EXERCISE AIM: In the btrfs mailing-list thread below, translate this sentence into Spanish: "You should be able to apply those patches manually (assuming you can/want to rebuild)."

EXTRACT TO READ:
Re: btrfs balance: Kernel BUG

2015-12-05 Thread Wolfgang Rohdewald
Am Samstag, 5. Dezember 2015, 10:58:44 schrieb Holger Hoffstätte:
> Please see: http://www.spinics.net/lists/linux-btrfs/msg49766.html
> 
> You should be able to apply those patches manually (assuming you can/want to 
> rebuild).
> 

are my data safe if I just wait for a fixed official kernel and do not
balance until then?

-- 
Wolfgang
--
To unsubscribe from this list: send the line "unsubscribe linux-btrfs" in
the body of a message to majord...@vger.kernel.org
More majordomo info at  http://vger.kernel.org/majordomo-info.html


Re: btrfs balance: Kernel BUG

2015-12-05 Thread Holger Hoffstätte
On 12/05/15 11:04, Wolfgang Rohdewald wrote:
> Am Samstag, 5. Dezember 2015, 10:58:44 schrieb Holger Hoffstätte:
>> Please see: http://www.spinics.net/lists/linux-btrfs/msg49766.html
>>
>> You should be able to apply those patches manually (assuming you can/want to 
>> rebuild).

RECORDS SHOWN:
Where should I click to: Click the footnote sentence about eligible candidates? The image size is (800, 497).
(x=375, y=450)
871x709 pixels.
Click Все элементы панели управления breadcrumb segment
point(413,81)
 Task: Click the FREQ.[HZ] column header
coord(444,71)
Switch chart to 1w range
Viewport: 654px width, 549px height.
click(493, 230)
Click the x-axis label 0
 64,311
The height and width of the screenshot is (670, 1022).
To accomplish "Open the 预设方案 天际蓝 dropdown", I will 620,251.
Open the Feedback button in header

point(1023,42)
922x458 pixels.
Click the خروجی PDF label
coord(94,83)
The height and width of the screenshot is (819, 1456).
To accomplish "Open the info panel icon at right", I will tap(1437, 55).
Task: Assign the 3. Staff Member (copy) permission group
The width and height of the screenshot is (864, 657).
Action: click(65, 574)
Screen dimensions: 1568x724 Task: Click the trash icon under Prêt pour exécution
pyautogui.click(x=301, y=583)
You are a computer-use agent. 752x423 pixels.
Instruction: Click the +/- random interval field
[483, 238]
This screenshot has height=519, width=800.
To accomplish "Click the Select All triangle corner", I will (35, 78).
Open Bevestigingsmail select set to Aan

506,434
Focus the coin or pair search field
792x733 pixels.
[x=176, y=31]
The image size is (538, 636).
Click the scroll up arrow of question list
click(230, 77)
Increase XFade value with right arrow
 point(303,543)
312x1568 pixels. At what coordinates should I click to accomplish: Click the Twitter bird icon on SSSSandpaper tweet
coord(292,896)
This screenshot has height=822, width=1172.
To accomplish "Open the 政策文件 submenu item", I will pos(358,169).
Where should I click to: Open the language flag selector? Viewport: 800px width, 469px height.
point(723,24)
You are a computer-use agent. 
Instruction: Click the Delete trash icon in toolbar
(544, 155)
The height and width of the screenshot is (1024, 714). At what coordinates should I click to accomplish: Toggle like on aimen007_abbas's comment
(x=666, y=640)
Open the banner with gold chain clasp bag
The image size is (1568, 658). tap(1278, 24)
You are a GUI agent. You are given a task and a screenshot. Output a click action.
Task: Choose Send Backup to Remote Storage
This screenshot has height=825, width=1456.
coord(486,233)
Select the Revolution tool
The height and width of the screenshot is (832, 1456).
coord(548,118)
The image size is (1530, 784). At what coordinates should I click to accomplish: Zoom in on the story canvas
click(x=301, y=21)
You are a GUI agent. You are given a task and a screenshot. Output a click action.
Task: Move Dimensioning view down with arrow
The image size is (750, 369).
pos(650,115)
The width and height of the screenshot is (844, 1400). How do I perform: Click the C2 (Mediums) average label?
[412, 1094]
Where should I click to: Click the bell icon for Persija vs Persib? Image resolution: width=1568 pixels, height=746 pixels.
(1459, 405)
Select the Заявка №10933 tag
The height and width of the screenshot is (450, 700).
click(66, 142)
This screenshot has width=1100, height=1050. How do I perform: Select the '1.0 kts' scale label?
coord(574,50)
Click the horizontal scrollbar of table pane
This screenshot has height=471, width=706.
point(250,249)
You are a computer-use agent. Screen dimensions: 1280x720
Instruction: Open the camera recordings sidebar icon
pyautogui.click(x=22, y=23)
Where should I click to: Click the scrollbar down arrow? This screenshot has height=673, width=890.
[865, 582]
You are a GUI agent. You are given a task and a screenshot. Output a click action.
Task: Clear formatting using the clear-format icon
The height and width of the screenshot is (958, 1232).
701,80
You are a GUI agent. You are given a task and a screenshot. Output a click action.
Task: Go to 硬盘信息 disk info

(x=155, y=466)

FINAL RESULT: Deberías poder aplicar esos parches manualmente (suponiendo que puedas/quieras recompilar).